The initiative also collaborates with various cultural institutions and activist groups to forge different systems of thought and inquiry, which are then presented through a set of publications, festivals and workshops. Lightcube has collaborated in the past with such prestigious festivals as the Delhi International Arts Festival, Serendipity Arts and Culture Festival, Eyemyth Unbox Festival, the Centenary of Indian Cinema Celebration, the Dharamshala International Film Festival, The Inner Path, Peace Builders' Festival and with such institutions as the Ministry of Information and Broadcasting, Instituto Cervantes, Japan Foundation, Finnish Embassy in New Delhi, Kiran Nadar Museum of Art, Satyajit Ray Archives for the Preservation of Satyajit Ray Films, NETPAC, Indian Institute of Mass Communication and Ziro Festival of Music.

Lightcube also organises The Dhenuki Cinema Project, a research-based, participatory, cinema outreach programme that seeks to show films in villages and small towns of the country, with the eventual aim of enabling the residents to film their own narratives. 

Projectorhead is an online film journal based out of Noida, India.

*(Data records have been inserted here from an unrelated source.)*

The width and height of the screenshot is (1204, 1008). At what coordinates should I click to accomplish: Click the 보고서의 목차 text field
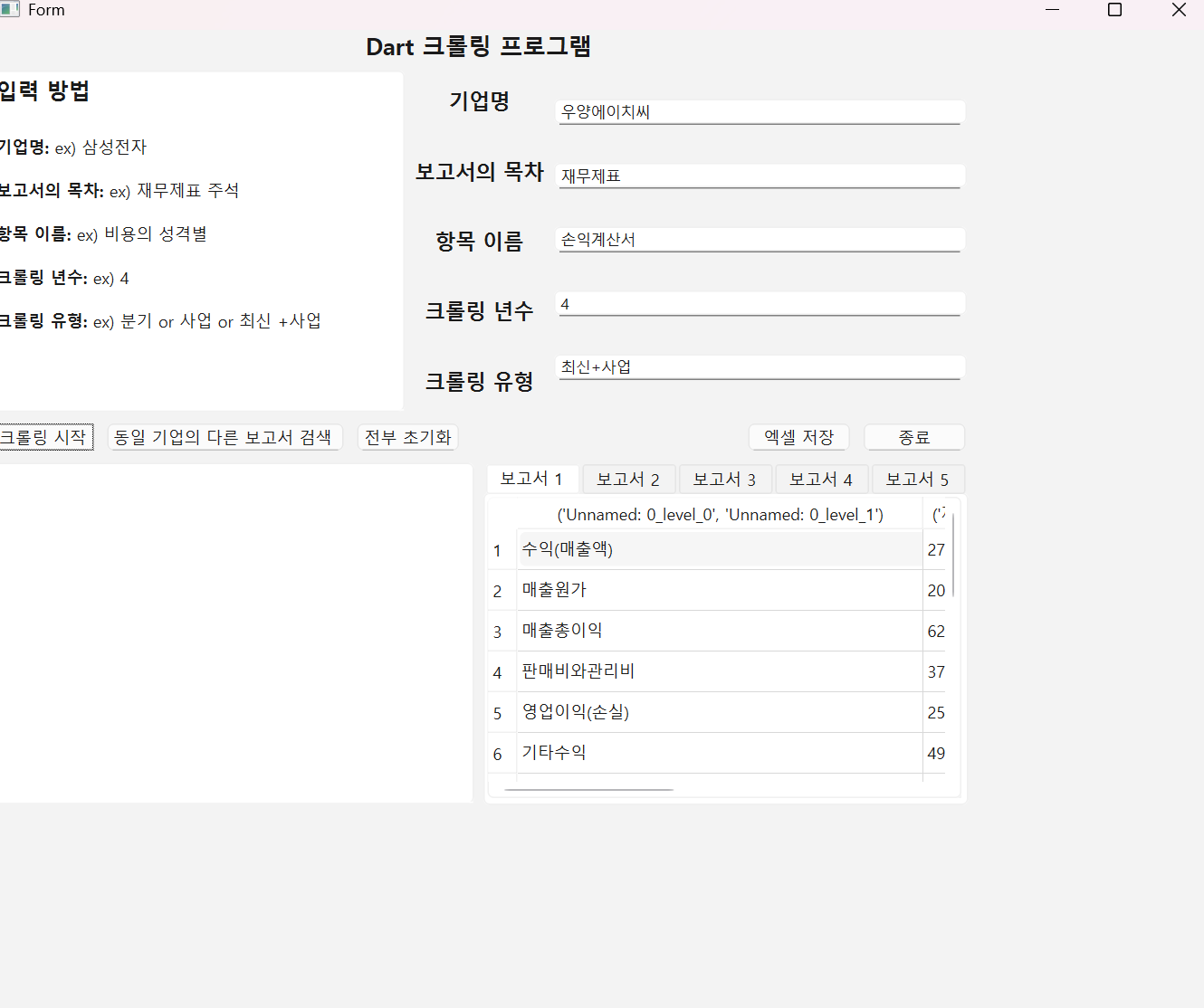click(x=759, y=176)
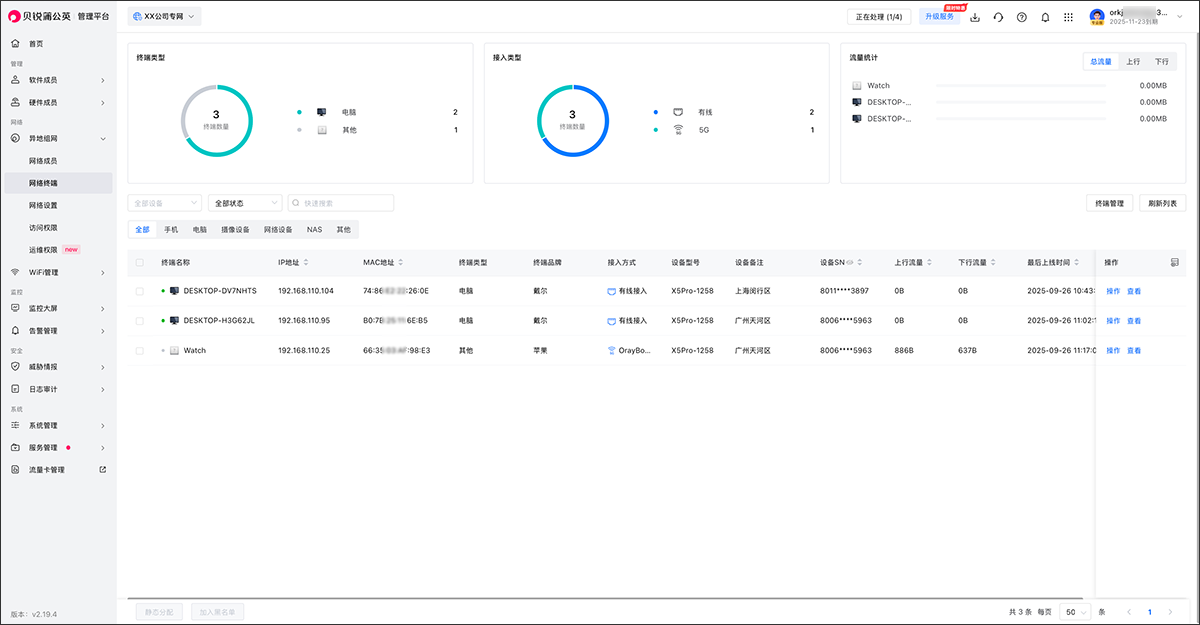Tick the Watch row checkbox
Screen dimensions: 1200x625
click(x=139, y=351)
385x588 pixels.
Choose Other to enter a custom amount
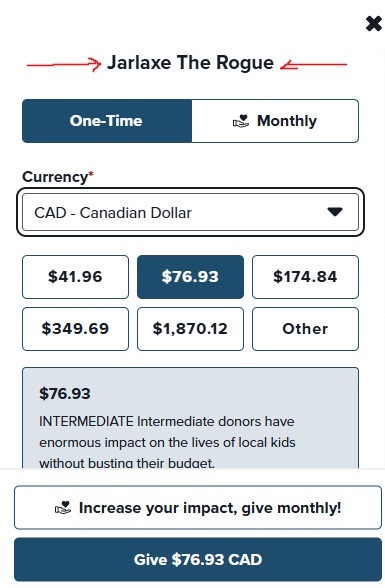pos(305,329)
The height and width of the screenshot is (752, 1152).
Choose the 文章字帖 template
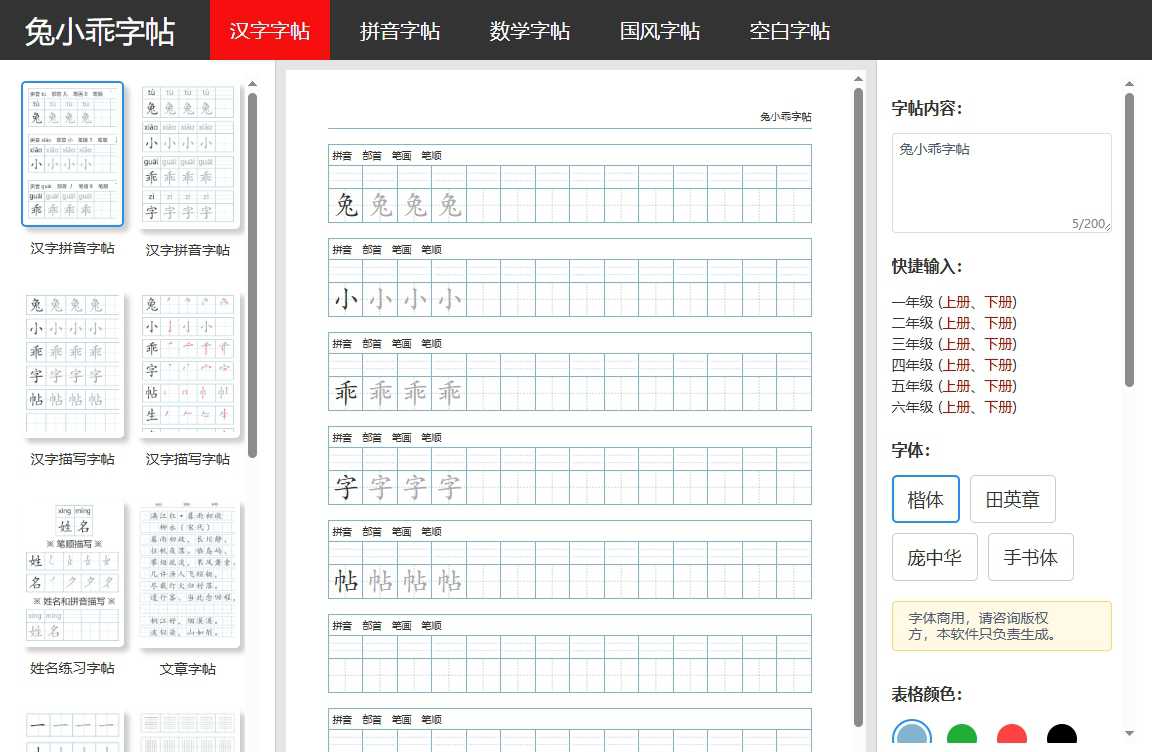point(189,572)
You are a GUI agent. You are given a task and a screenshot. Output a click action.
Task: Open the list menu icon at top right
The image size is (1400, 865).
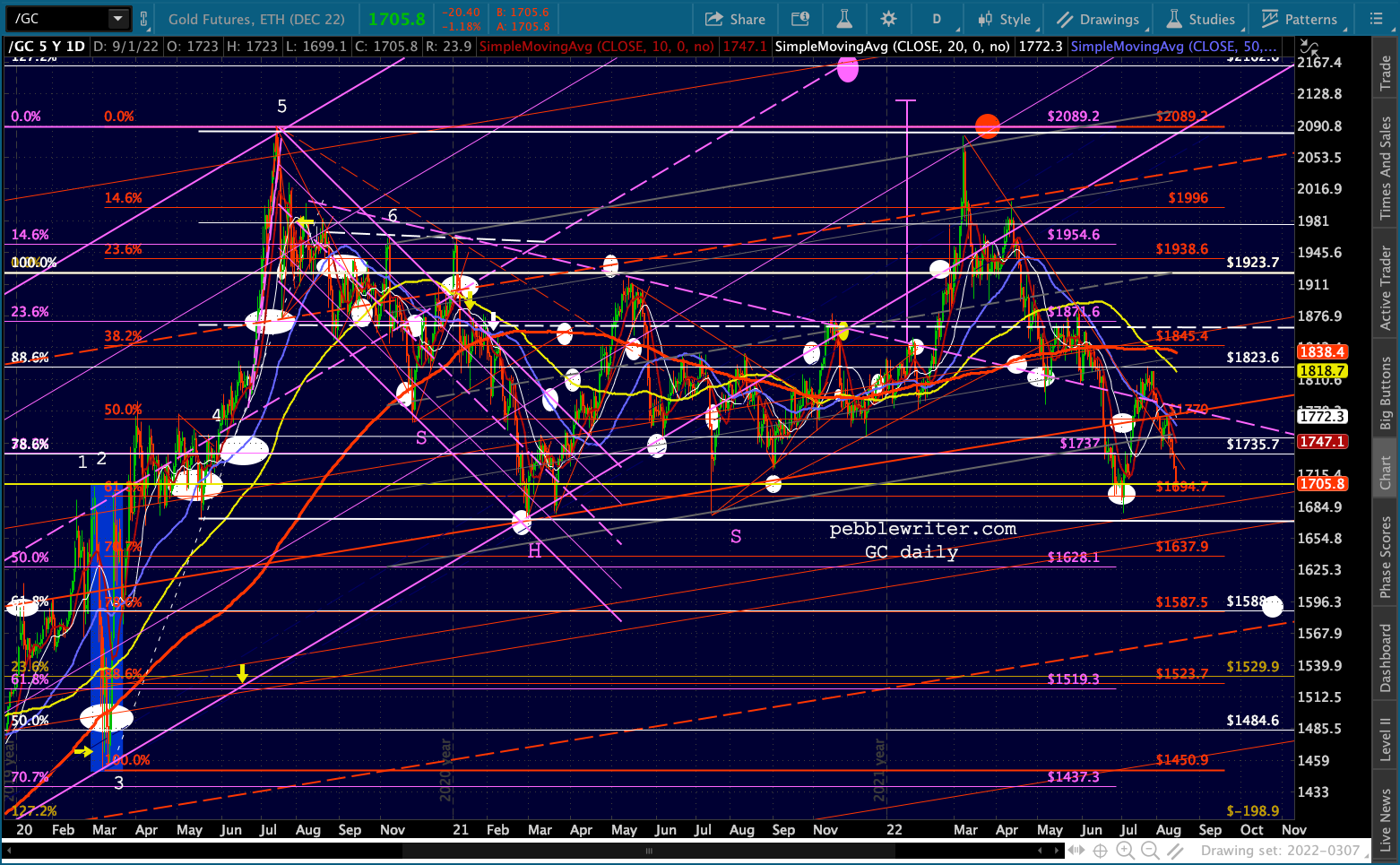1376,19
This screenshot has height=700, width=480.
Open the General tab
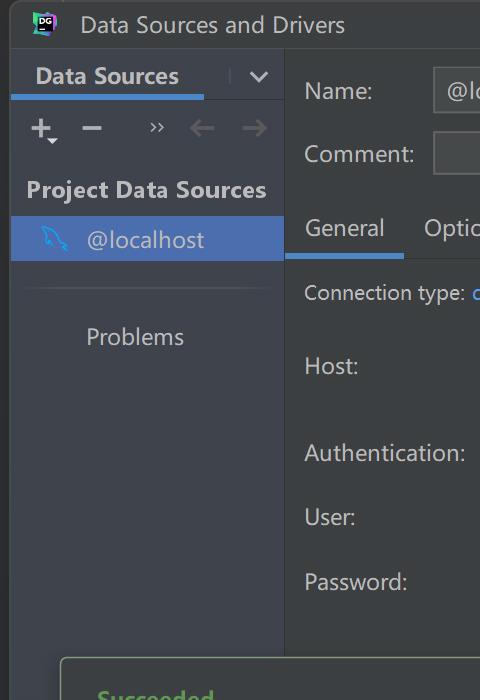(x=344, y=228)
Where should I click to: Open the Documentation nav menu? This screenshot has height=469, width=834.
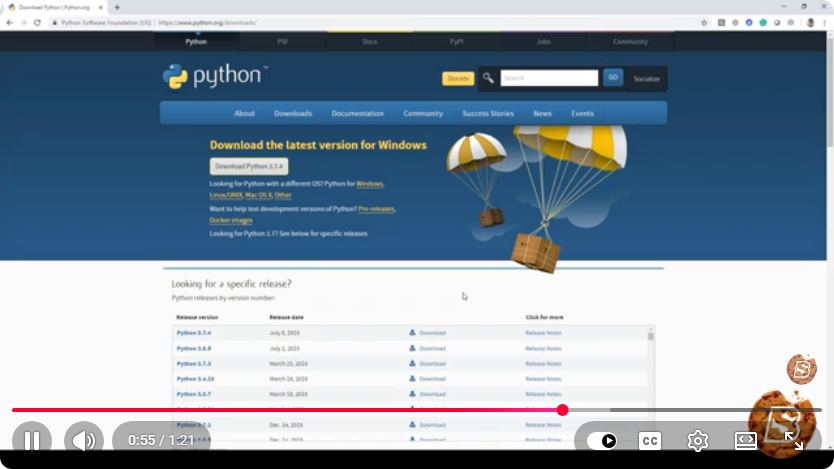point(357,113)
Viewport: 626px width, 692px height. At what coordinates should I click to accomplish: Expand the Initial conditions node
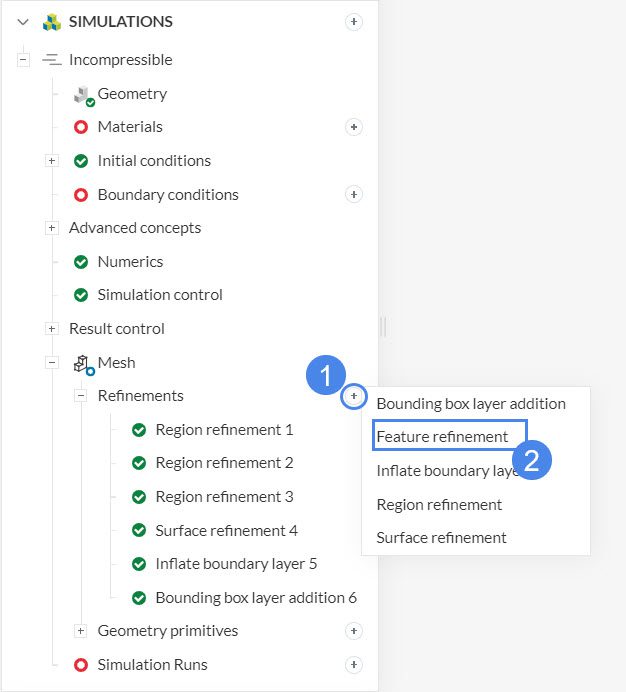[52, 161]
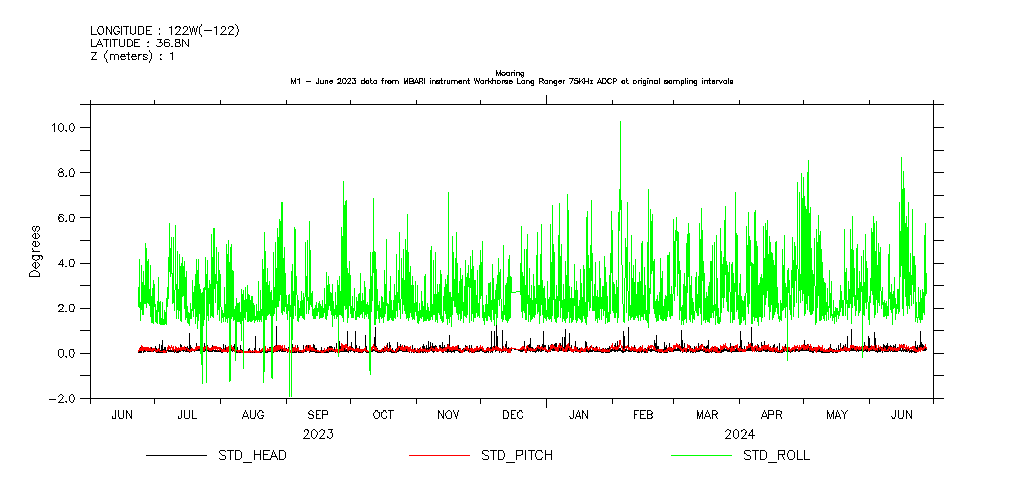Screen dimensions: 1009x504
Task: Click the tallest green spike peak above 10
Action: 620,123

It aims to publish content that is constituted by observations, personal truths, nostalgia, associations and brave commentary. In short, an ode to cinephilia as a private activity that links an individual to the world.

Umbra, a print quarterly that covers the latest events in the fields of film production, film preservation, film criticism, and film education in the country. We also analyze various other modes of image production such as visual art, graphic novels, and photography. As such, Umbra features a number of essays, interviews, reviews, opinion pieces, and festival coverage.